By Jill Colvin
MANHATTAN — Firing former Schools Chancellor Cathie Black hasn't done much to improve Mayor Michael Bloomberg's grades on education.
A week after vowing to press ahead with plans to eliminate more than 6,000 teachers to close a multibillion-dollar budget gap, Bloomberg's approval ratings are still struggling, a new Quinnipiac University poll shows.
64 percent of those polled citywide said they disapprove of the way the mayor is handling city schools — the same rating as he had on March 16, before he ousted Black as schools chief. For those with kids in public schools, the numbers were even grimmer, with 78 percent disapproving of his schools performance.
"Mayor Mike, you said you wanted to be the 'Education Mayor,' but New Yorkers don't think you've learned how to do it. They give you a low grade on education and they think your takeover of the schools has been a flop," Maurice Carroll, director of the Quinnipiac University Polling Institute said in a statement.
"Even the removal of an historically unpopular schools chancellor doesn't seem to be moving the approval needle," he said.
Overall, the mayor's ratings are highest in Manhattan, where more than half of voters — 56 percent — approve of the way he's handling his job. But citywide, just 40 percent of those polled give the mayor a thumbs-up.
And despite his frequent school visits and self-proclaimed waffle-making prowess, nearly half of New Yorkers are still undecided about new Schools Chancellor Dennis Walcott. Of those who have decided, more approve of the job he's doing than disapprove. Half also expect him to improve the quality of education in city schools over the next three years.
"After just a few weeks in office, Schools Chancellor Dennis Walcott isn't getting rave reviews, but voters are hopeful," Carroll said.
As for the mayor, just 3 percent of those polled in Manhattan as well as 3 percent citywide believe his third term is going better than the first two, although a majority say that his involvement in national issues, including immigration reform and gun control, is good for the city.

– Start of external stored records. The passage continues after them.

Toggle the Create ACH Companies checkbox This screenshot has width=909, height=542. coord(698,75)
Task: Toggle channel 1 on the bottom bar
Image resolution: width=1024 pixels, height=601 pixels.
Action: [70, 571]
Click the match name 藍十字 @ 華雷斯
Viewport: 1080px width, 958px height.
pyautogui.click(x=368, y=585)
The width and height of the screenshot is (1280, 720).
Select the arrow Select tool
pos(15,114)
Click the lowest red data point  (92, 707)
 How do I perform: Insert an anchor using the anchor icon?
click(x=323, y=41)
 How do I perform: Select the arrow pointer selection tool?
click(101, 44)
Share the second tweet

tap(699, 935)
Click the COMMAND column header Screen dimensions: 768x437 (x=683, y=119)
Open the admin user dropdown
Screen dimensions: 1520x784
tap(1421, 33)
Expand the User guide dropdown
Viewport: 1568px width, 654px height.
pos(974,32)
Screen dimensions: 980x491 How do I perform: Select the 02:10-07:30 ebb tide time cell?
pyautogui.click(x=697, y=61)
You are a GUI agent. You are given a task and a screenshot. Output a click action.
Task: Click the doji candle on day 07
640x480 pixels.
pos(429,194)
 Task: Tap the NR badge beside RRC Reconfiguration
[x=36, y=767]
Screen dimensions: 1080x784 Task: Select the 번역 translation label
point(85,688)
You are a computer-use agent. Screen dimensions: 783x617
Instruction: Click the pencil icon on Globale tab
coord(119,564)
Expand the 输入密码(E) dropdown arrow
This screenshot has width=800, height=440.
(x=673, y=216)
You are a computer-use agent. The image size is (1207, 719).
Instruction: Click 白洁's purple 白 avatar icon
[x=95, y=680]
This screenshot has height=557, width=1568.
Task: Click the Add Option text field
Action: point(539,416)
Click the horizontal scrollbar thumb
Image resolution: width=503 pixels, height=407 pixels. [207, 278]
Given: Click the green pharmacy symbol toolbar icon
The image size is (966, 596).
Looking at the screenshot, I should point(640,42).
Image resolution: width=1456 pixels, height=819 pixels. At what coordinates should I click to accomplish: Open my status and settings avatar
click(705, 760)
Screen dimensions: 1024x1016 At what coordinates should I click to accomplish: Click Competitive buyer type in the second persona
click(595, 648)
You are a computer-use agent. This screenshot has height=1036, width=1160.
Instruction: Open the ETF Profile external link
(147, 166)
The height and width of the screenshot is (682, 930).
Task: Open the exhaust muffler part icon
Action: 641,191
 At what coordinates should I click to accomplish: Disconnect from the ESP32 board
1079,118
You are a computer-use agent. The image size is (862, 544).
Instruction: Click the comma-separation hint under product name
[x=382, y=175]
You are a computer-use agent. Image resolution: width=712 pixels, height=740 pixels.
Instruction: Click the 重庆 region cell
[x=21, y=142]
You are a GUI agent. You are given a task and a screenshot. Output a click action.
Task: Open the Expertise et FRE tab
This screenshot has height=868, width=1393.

A majority of Manhattan residents — 61 percent — also said they would prefer to raise taxes to balance the city's budget instead of cutting city services. Most also oppose layoffs for city workers, although those polled supported both furloughs and wage freezes.
An overwhelming majority — more than 80 percent — said that if teachers must be laid off, it should be based on performance, not seniority.
Bloomberg has been aggressively lobbying Albany lawmakers to change the 'last in, first out' seniority-based firing policy ahead of the promised layoffs.
The poll has a margin of error of plus or minus 3.2 percent.